DOCUMENT PASSAGE:
+++
On March 15, the Sloan Digital Sky Survey (SDSS) released its latest data set to researchers and the broad public – Data Release 2. This data set contains over six terabytes of images and the properties of more than 88 million celestial objects. This data is available on the web at www.sdss.org/DR2 or in a more public friendly format at the SkyServer site. Visitors can pan and zoom around the universe using a sort of celestial version of Mapquest and click on an object to find out the properties of a star, galaxy or quasar.
While this can be fun, from a scientific viewpoint the most important feature is the ability to query that data set for objects that meet the requirements of a research project. To fulfill this demand meant a fundamental change in the way astronomy information is normally stored and managed.
“The volume of data we were projecting was so large that the traditional methods that scientists were using wouldn’t cut it any more,” says Johns Hopkins University associate research scientist Ani Thakar.
Astronomers United
The SDSS is a project of the Astrophysical Research Consortium, a group of more than 200 astronomers at 13 institutions around the world. Its multi-year project is to map one-quarter of the sky and determine the brightness and position of several hundred million objects in it. It gathers information using a 2.5 meter telescope at the Apache Point Observatory in New Mexico. The telescope contains one of the largest imaging cameras in the world. While a typical large telescope contains a single CCD chip, the SDSS camera contains an array of thirty 4-megapixel chips.
Every two weeks, SDSS FedExes the raw imaging data to the U.S. Department of Energy’s Fermi National Accelerator Laboratory in Batavia, Illinois for processing. There it is analyzed, calibrated, put into ASCII CSV (comma separated values) format and shipped to SDSS to add to its database. Using a database is a change from the usual way astronomical data is managed.
“The whole idea of putting them into databases is first of all to ensure the integrity of the data, be able to back out changes and things like that,” Thakar explains. “The other big thing is to provide fast access to the data.”
+++
EXCERPTED RECORDS:

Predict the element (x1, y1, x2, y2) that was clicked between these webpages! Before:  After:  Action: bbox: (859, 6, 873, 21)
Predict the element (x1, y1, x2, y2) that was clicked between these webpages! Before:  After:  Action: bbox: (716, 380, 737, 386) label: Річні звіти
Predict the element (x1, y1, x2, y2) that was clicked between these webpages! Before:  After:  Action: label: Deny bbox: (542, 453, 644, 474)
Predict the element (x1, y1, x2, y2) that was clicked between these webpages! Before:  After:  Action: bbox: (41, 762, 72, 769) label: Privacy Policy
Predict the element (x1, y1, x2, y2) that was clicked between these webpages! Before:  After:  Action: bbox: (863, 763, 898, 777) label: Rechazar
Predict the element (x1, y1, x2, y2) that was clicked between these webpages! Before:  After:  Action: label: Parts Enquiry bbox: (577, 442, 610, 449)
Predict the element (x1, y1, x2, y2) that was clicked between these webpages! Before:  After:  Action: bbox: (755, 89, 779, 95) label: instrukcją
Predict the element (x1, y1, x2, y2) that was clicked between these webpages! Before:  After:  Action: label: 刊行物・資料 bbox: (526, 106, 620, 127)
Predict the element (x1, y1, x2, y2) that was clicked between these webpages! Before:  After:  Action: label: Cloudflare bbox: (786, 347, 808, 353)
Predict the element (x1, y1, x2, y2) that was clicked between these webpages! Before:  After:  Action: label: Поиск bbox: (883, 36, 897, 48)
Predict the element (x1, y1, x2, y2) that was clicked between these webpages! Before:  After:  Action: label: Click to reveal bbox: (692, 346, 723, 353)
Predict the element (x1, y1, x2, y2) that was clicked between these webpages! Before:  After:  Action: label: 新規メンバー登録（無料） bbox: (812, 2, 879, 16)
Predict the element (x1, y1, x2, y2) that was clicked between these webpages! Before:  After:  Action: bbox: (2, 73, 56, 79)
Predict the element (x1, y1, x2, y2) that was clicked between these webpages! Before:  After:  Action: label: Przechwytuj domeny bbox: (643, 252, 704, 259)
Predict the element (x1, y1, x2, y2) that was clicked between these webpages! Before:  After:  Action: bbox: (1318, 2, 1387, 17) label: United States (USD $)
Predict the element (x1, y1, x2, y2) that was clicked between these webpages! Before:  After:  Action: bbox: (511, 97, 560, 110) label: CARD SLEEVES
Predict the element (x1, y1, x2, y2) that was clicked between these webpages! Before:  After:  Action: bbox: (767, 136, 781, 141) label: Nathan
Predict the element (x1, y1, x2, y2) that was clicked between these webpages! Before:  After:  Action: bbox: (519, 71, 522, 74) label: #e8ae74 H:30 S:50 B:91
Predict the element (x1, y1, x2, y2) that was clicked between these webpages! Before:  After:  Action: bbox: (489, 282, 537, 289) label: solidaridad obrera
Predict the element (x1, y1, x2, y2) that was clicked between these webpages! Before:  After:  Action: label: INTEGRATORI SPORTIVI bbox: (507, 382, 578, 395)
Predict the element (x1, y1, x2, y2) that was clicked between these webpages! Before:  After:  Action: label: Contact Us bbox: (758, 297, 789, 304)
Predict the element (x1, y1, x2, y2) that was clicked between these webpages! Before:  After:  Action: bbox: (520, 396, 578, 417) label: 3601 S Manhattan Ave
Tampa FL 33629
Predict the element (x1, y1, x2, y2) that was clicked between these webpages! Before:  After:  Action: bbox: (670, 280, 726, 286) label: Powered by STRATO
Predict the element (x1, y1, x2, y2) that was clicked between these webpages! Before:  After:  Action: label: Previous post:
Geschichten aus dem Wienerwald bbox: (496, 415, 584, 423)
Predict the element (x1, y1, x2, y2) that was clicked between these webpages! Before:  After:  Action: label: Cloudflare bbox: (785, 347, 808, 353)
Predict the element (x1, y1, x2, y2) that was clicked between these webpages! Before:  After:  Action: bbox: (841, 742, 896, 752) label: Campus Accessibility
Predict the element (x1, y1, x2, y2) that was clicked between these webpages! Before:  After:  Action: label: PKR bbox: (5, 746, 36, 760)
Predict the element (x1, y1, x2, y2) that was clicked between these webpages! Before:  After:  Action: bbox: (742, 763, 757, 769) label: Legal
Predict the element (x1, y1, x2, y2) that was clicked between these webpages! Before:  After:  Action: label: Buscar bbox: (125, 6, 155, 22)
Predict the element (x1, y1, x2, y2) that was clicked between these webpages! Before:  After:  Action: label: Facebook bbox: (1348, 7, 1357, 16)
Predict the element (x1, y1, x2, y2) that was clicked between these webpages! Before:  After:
+++
WHAT THE EXERCISE ASKS: Rewrite the Sloan Digital Sky Survey text, starting with the words "While this can" and ending after "stored and managed.", with "scientific viewpoint" changed to "research perspective".

EXERCISE SOLUTION:
While this can be fun, from a research perspective the most important feature is the ability to query that data set for objects that meet the requirements of a research project. To fulfill this demand meant a fundamental change in the way astronomy information is normally stored and managed.